Document Type : Research Paper
Biotechnology Research Center, Venom & Biotherapeutics Molecules Lab, Pasteur Institute of Iran, Tehran, Iran
National Cell Bank of Iran, Pasteur Institute of Iran, Tehran, Iran
Department of Pharmaceutical Biotechnology, School of Pharmacy, Isfahan University of Medical Sciences and Health Services, Isfahan, Iran
Background: Baculovirus expression system, introduced more than 20 years ago, is considered as a useful tool for large and complex eukaryotic recombinant protein production. A baculovirus expression vector is a recombinant virus which desired foreign protein coding sequences is under control of the virus gene promoter.
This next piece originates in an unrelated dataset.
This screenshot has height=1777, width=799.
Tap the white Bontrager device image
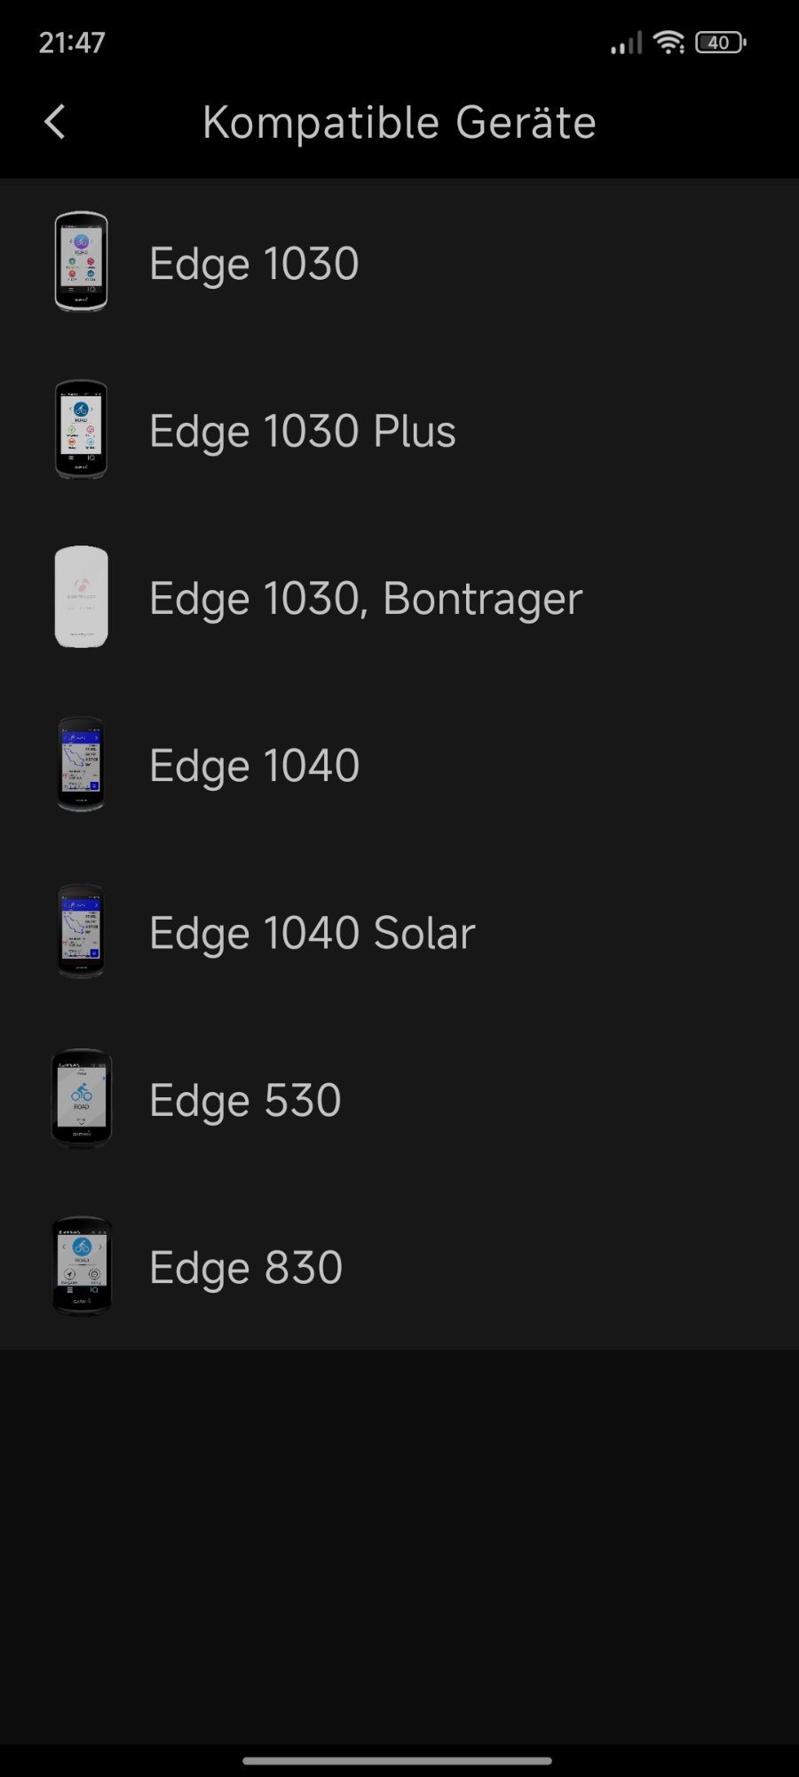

Baculovirus only infects insect cells and do not normally infect vertebrates therefore, they possess no risk of biological risks for human. Objectives: The aim of this study was to recombinant expression of vascular endothelial growth factor (VEGF) reseptor-2 specific Nanobody in the baculovirus expression system. Materials and Methods: Gene of specific Nanobody against the VEGF reseptor-2 that called 3VGR19 was cloned and expressed in baculovirus system. Results: 3VGR19 Nanobody gene was amplified by Polymerase Chain Reaction (PCR) using the specific primers, and was cloned in pFastBac HTA plasmid. DH10Bac bacteria was transformed with resulted donor plasmid. The cultured Sf9 insect cell line was transfected with recombinant bacmid, and finally, the expression and purification of 3VGR19 was confirmed in insect cells. Conclusions: In conclusion, Transient infection of insect cells with baculovirus can be a promising technology for expression of antibody fragments.